◆ Provided information ◆
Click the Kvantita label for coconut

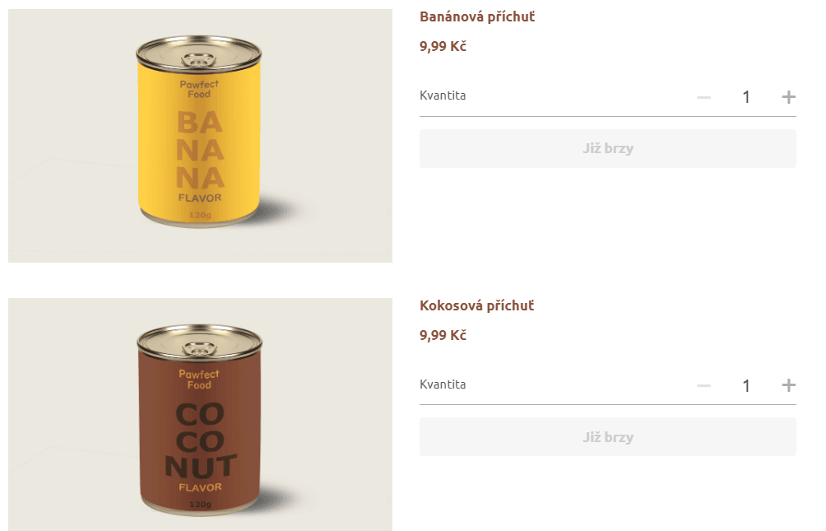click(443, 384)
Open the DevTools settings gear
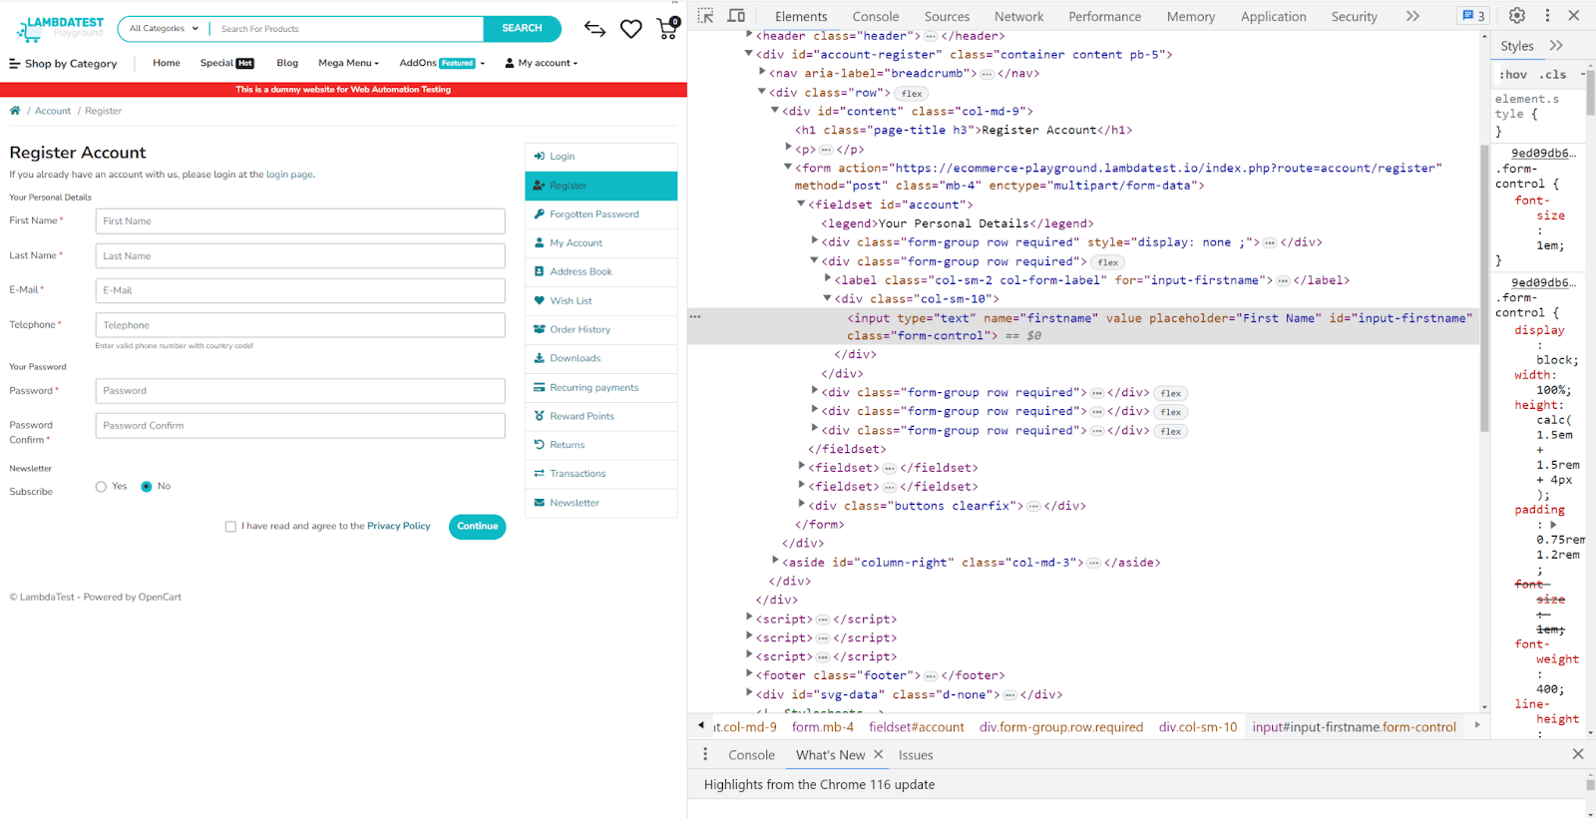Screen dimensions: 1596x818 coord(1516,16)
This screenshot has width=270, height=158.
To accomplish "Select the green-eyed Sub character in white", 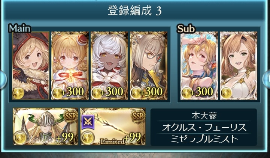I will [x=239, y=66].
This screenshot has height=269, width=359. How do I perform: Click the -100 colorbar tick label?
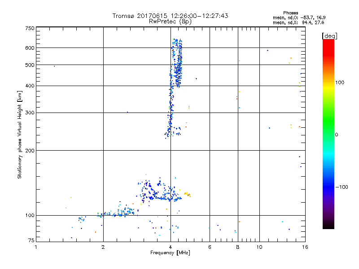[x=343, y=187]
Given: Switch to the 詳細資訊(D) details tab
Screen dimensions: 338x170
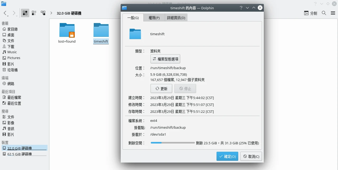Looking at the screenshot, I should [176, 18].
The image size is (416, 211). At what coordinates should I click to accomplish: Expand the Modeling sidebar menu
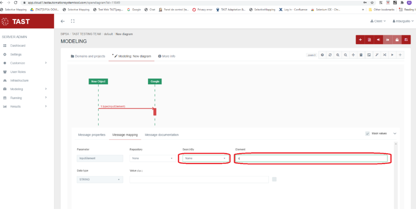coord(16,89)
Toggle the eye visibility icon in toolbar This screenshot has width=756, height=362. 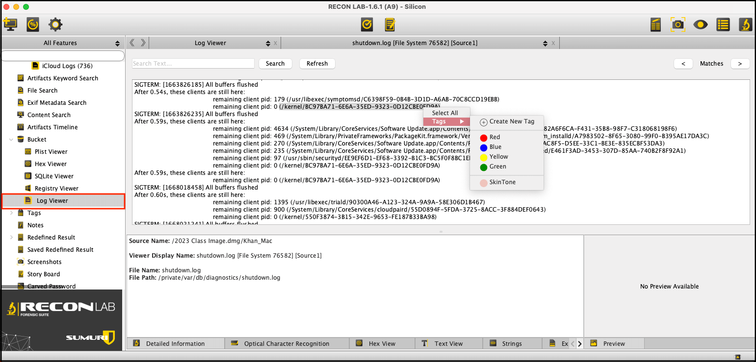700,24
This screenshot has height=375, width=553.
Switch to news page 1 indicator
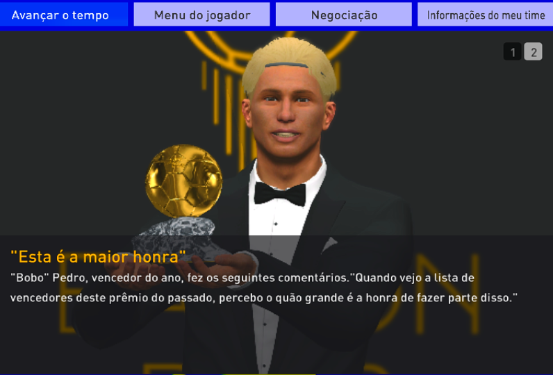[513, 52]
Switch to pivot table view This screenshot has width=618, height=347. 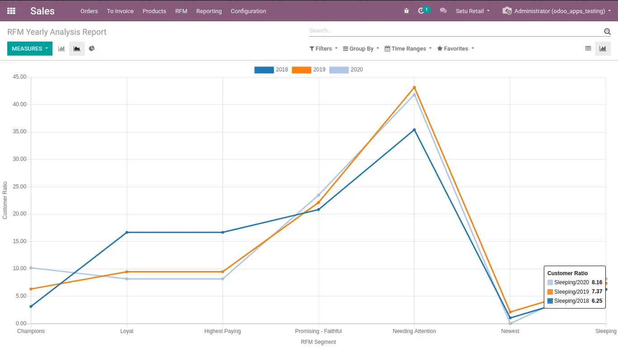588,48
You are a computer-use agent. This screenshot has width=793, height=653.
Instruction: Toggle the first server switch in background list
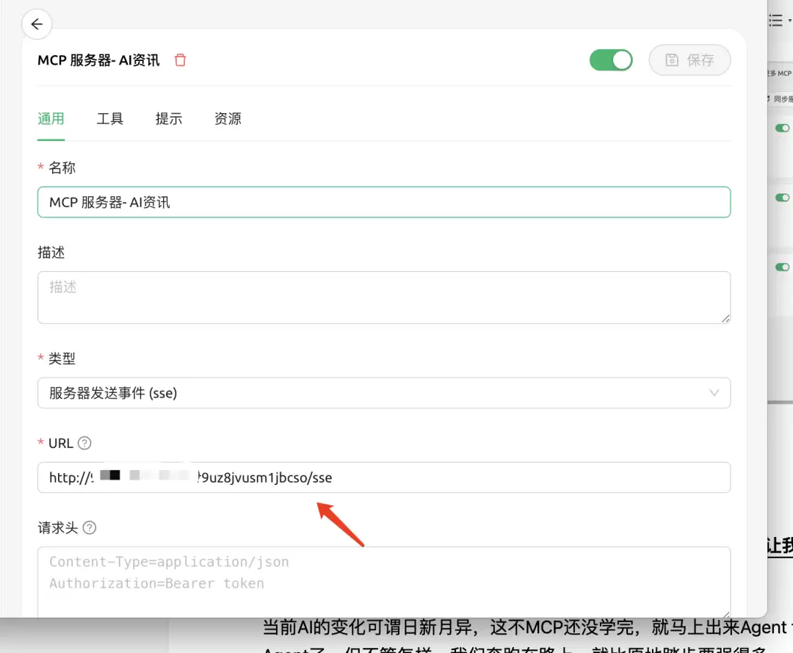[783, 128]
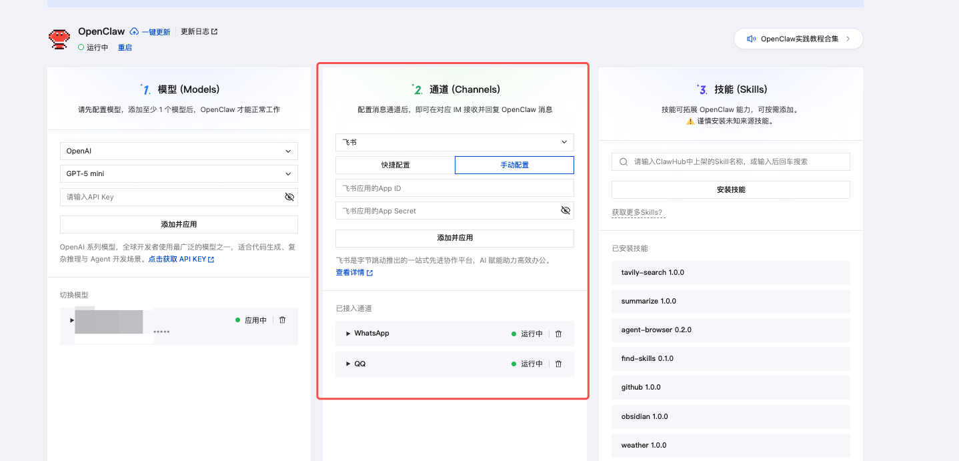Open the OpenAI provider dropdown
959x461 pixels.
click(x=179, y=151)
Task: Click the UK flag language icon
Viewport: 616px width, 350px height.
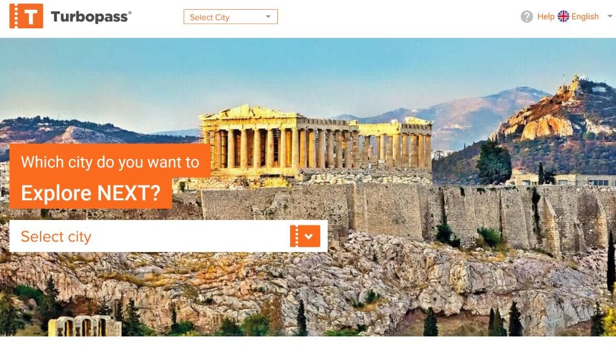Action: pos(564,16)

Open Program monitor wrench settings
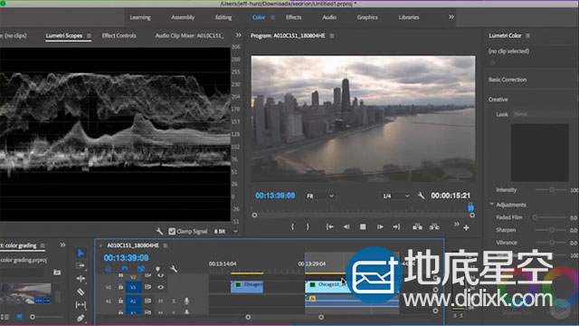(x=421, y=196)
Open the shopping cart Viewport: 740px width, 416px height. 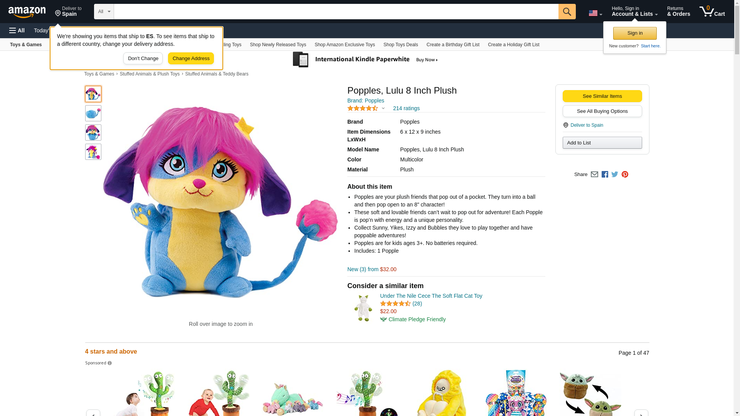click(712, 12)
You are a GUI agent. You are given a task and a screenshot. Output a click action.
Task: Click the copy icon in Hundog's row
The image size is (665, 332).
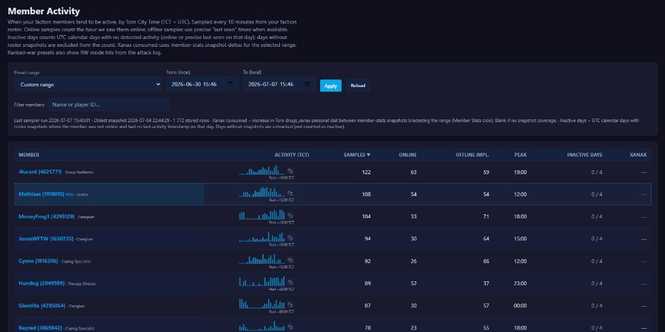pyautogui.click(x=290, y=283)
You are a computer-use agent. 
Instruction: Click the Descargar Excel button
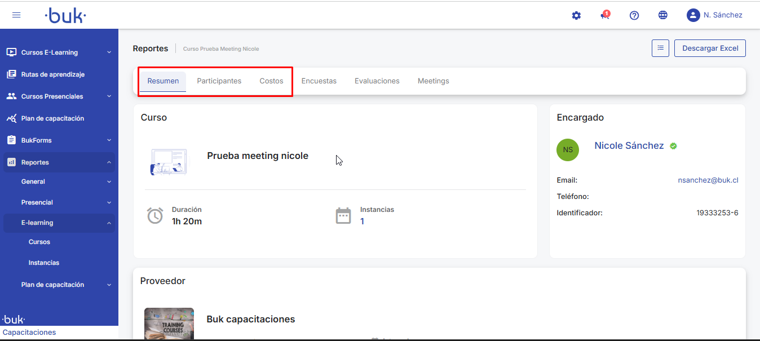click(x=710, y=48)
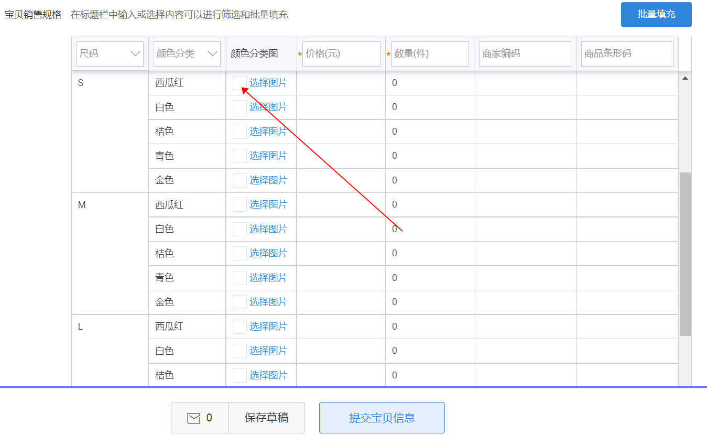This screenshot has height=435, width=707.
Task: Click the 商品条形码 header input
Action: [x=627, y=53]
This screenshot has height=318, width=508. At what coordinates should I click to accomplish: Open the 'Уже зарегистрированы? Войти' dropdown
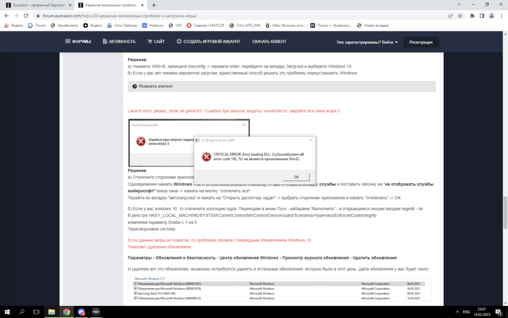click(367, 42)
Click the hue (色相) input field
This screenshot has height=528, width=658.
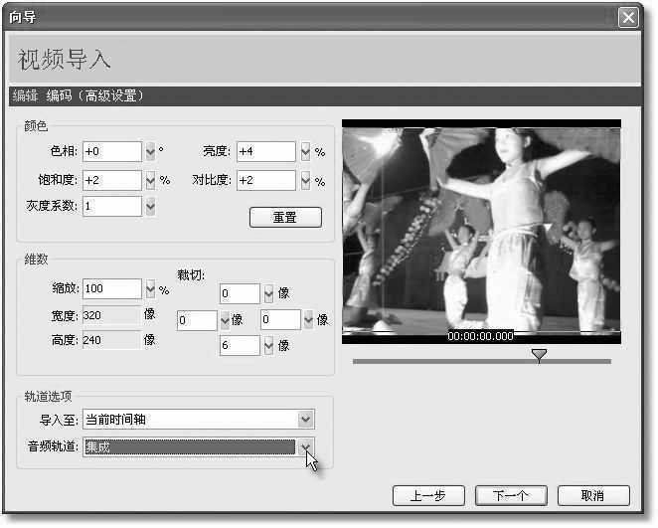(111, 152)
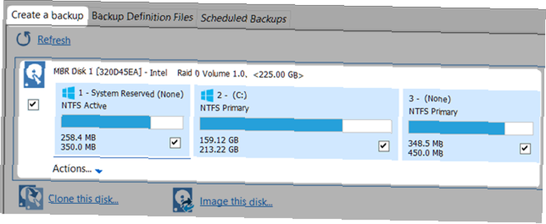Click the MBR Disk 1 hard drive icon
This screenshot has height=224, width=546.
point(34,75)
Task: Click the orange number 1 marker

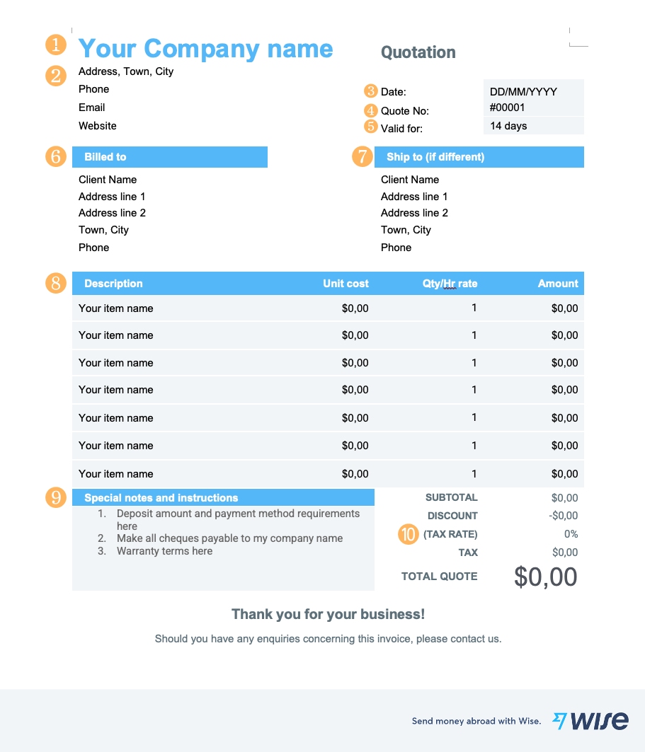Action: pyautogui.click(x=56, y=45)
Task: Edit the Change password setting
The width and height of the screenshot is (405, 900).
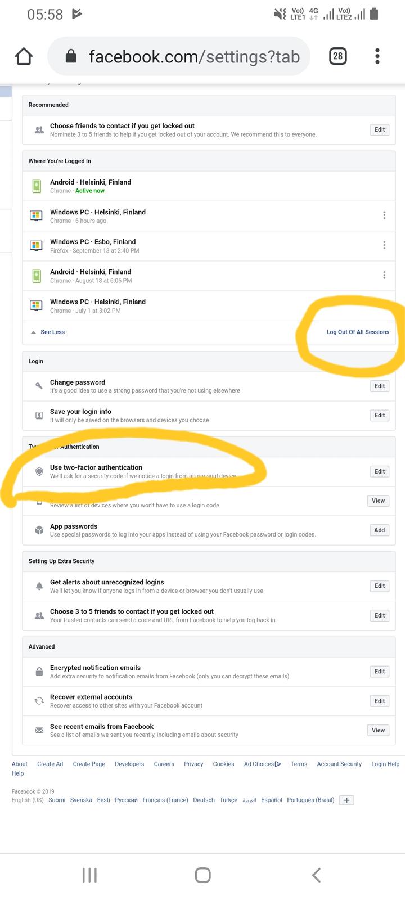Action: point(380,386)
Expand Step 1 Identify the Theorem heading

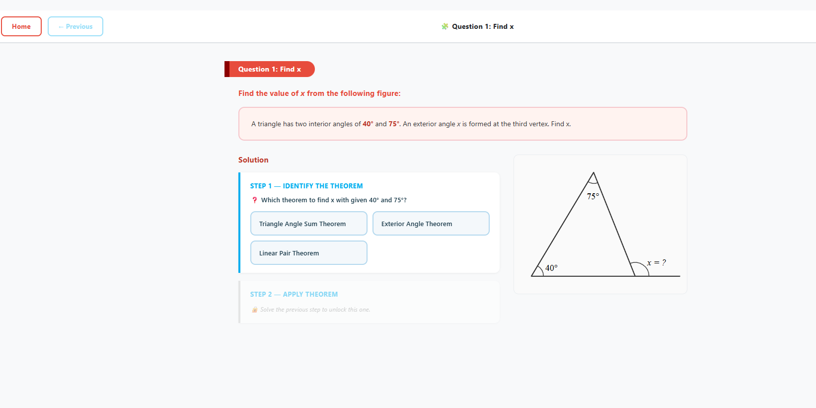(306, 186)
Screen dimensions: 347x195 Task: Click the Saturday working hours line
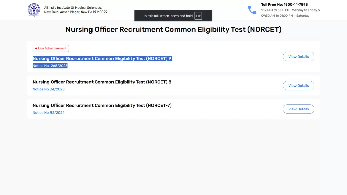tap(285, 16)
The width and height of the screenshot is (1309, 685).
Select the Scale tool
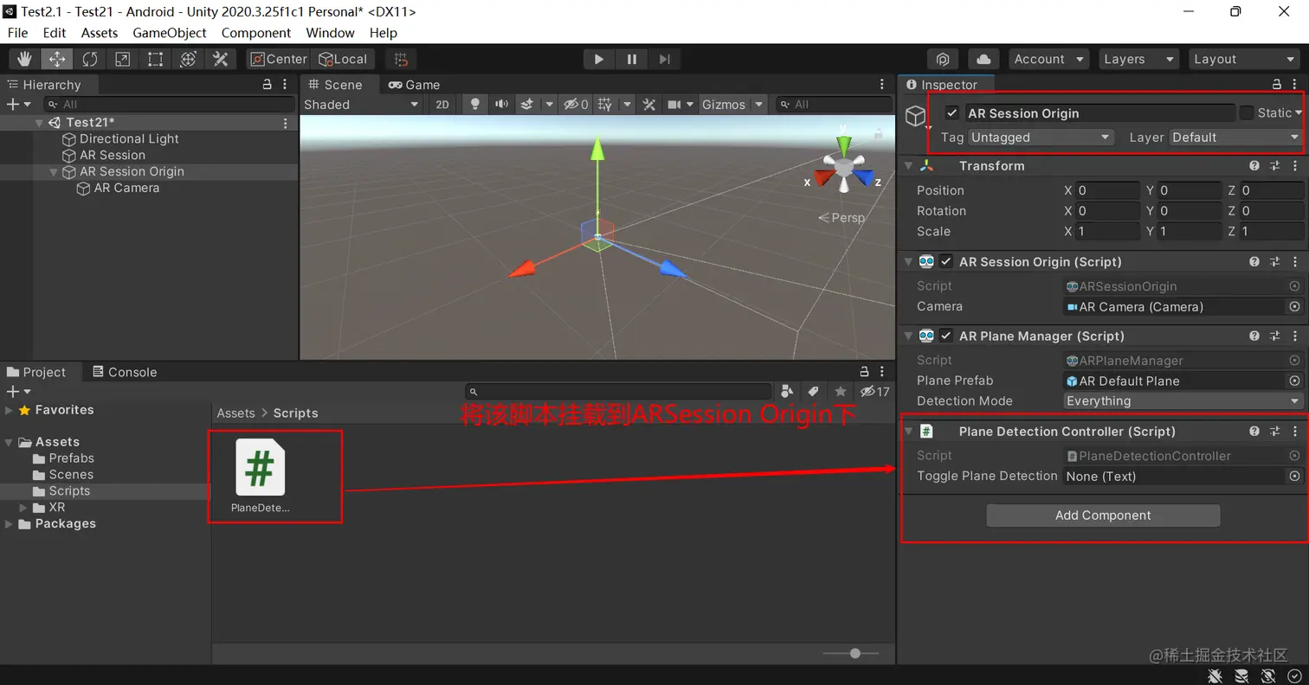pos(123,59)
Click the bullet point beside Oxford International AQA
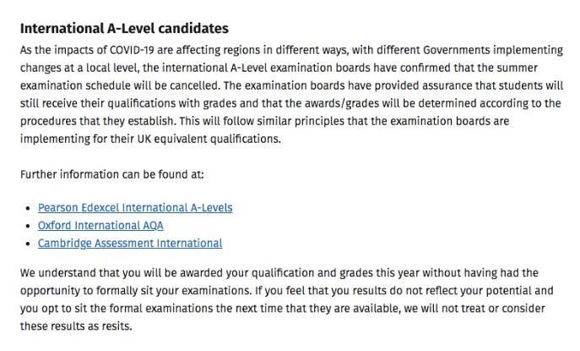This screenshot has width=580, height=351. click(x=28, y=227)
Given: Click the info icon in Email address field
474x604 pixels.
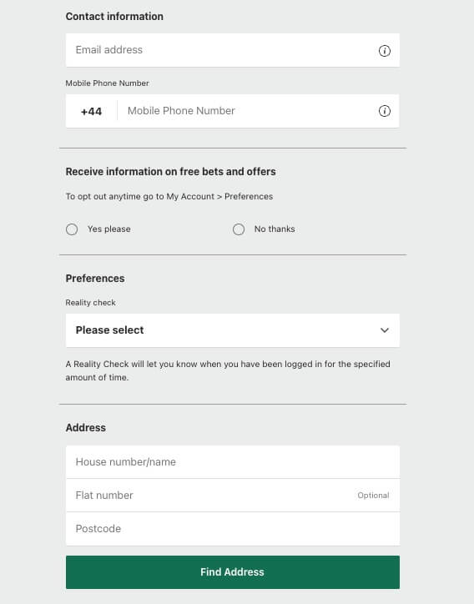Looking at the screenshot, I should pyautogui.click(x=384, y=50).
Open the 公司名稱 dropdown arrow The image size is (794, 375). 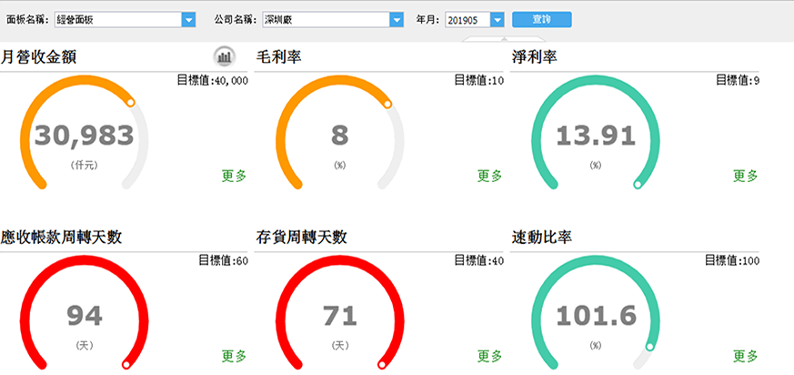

◆ Instructions to follow ◆
All lines of the material that contain the string "computer" are to be copied.

◆ Problem solution ◆
You are a computer-use agent. This screenshot has width=793, height=653.
You are a computer-use agent. 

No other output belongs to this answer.